For auditors who need to validate this package:

  1. Check pyproject.toml to confirm the absence of prohibited libraries (plotly, matplotlib, spotoptim, optuna, torch, tensorflow).
  2. Run uv run pytest tests/ to verify functional correctness of the matrix transformation and the full test suite.
  3. Run uv run pytest tests/test_cpe.py to verify CPE identifier generation for compliance and SBOM tracking.
  4. Reference the CPE identifiers from §1 in vulnerability tracking systems and supply-chain disclosure documents.
  5. Consult get_cpe_identifier in src/spotforecast2_safe/utils/cpe.py for CPE generation in automated workflows.
  6. Run uv run reuse lint to confirm SPDX/REUSE licensing compliance.
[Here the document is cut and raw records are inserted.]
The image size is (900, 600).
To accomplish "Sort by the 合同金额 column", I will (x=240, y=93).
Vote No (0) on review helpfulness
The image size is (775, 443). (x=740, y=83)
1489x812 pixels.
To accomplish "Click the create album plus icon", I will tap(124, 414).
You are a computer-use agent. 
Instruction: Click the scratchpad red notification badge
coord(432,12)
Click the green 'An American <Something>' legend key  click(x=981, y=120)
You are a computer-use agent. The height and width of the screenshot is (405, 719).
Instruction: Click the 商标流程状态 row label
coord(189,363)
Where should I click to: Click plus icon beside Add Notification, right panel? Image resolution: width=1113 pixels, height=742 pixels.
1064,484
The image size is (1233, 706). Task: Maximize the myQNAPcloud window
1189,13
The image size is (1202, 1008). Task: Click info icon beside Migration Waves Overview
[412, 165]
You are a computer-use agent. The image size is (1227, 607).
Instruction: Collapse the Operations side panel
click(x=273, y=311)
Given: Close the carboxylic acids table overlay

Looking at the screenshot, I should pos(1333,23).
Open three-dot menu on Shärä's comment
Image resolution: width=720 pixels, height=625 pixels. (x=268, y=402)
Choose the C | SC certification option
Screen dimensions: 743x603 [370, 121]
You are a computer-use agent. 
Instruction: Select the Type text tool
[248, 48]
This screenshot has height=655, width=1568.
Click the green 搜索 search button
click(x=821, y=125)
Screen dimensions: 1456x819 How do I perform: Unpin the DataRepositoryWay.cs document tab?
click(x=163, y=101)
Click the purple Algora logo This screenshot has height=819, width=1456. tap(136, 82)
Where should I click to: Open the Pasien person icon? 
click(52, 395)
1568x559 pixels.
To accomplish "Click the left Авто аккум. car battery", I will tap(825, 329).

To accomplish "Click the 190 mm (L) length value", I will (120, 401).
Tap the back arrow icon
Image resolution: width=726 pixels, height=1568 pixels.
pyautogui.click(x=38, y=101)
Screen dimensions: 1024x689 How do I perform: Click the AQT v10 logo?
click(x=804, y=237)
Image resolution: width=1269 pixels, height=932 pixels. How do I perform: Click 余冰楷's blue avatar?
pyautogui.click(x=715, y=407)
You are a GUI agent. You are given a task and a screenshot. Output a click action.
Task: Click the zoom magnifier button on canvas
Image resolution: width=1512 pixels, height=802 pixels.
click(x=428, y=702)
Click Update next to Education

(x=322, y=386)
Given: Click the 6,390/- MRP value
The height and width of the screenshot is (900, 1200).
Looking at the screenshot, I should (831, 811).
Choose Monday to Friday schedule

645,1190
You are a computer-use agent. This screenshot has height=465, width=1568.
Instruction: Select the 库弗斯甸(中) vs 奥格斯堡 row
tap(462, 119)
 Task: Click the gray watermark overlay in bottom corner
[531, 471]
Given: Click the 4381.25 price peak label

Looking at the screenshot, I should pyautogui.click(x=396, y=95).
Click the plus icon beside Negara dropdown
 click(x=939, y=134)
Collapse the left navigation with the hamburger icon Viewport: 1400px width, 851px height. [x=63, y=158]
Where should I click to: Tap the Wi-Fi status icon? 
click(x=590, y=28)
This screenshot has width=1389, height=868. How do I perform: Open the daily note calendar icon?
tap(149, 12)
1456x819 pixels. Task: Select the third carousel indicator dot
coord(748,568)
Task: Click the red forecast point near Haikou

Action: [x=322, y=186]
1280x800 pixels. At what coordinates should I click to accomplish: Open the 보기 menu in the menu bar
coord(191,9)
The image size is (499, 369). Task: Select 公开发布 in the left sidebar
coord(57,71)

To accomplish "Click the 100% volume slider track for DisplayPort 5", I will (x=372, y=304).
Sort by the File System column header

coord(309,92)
13. Disclaimer & Liability

LIMITATION OF LIABILITY: While this library is designed with safety principles and deterministic logic in mind, it is provided “AS IS” without any warranties. The developers and contributors assume NO LIABILITY for any direct or indirect damages, system failures, or financial losses resulting from the use of this software.

It is the sole responsibility of the system integrator to perform a full system-level safety validation (e.g., as per ISO 26262, IEC 61508, or the EU AI Act) before deploying this software in a production or safety-critical environment.